“A diamond. A curse. An obsession.” These are the words on the front cover of Essie Fox’s third novel and they give us a good idea of the type of story we can expect to find inside. The Goddess and the Thief is a Victorian Gothic novel (like the previous two books by this author – The Somnambulist, which I’ve read, and Elijah’s Mermaid, which I haven’t) and combines a complex plot with an atmospheric setting and a sense of mystery.
The novel begins in colonial India, where a little girl called Alice Willoughby is growing up in the care of her beloved ayah, Mini, having lost her mother in childbirth. Alice loves India – she loves the warmth, the vivid colours, the stories Mini tells of Parvati and Shiva – and is heartbroken when her father decides to take her back to England to live with her Aunt Mercy. Alice is lonely and miserable in her new home and finds Mercy cold and uncaring. Things become even worse when she discovers that her aunt is a medium and that she will be forced to take part in Mercy’s fraudulent séances and other spiritualist activities.
Alice’s life reaches another turning point when she and Mercy meet the mysterious Lucian Tilsbury, a man who has recently returned from India and is planning to involve the two women in an elaborate scheme…a scheme revolving around the Koh-i-Noor diamond, the famous jewel claimed by the British at the end of the Anglo-Sikh war. Some say the diamond is cursed and others that it is blessed, but one thing that is certain is that it exerts a strange power over everyone who comes into contact with it.
You may be thinking that this sounds like The Moonstone, but while there are some similarities with the Wilkie Collins mystery, this is a very different book and the story surrounding the diamond took some surprising twists and turns which I definitely wasn’t expecting! I was particularly intrigued by the occasional appearances of Queen Victoria and the Maharajah Duleep Singh, two people for whom the Koh-i-Noor has a very important significance.
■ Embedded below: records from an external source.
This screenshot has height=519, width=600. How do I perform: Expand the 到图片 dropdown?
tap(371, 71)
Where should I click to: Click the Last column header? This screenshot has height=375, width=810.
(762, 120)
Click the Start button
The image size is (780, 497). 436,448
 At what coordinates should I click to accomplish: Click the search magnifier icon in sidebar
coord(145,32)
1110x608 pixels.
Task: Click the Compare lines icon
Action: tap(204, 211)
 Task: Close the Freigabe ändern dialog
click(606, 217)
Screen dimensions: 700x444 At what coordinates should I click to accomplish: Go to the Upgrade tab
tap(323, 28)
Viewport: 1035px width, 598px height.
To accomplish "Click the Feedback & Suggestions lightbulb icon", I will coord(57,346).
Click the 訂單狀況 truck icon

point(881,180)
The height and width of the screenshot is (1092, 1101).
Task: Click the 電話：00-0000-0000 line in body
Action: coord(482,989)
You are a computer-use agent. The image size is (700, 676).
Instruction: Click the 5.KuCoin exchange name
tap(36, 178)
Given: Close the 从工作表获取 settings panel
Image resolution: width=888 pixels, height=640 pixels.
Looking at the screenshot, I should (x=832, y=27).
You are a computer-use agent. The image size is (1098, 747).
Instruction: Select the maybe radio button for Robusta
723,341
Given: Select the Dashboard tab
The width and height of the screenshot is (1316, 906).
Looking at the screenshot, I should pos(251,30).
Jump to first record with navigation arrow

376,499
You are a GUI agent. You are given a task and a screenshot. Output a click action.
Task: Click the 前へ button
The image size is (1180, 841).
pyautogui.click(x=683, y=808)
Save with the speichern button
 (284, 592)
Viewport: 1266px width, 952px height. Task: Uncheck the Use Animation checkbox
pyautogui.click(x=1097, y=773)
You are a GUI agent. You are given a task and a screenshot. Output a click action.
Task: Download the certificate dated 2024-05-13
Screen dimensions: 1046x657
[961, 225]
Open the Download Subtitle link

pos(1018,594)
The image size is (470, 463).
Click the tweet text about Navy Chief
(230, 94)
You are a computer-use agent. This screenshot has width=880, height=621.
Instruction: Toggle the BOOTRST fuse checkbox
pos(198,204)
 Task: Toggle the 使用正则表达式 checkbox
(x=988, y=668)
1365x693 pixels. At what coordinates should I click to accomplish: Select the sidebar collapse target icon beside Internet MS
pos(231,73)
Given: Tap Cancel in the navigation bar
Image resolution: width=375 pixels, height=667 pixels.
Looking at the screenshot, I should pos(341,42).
The scenes set in India at the beginning of the book were among my favourites and I was sorry when we left India behind for the gloom of Aunt Mercy’s house in Windsor. The mood of the novel then becomes increasingly dark and oppressive and I was pleased that tales of the Hindu gods and of Alice’s life in Lahore continued to be woven into the plot. I liked Alice as a central character and enjoyed following her adventures, while also feeling afraid and worried for her as she found herself betrayed, badly treated and unsure of whom to trust.
My only problem with The Goddess and the Thief was that there were certain passages which I found confusing and difficult to follow, partly because the use of opium played a role in the story, which meant that the boundaries between reality and unreality often became blurred. I appreciate that this was done intentionally, to make Alice’s situation even more frightening, but it was the one aspect of the novel that didn’t work very well for me. Of course, it could have been my own fault for not concentrating hard enough!
Having enjoyed both this book and The Somnambulist (this one slightly more than the first, I think), I will have to read Elijah’s Mermaid soon!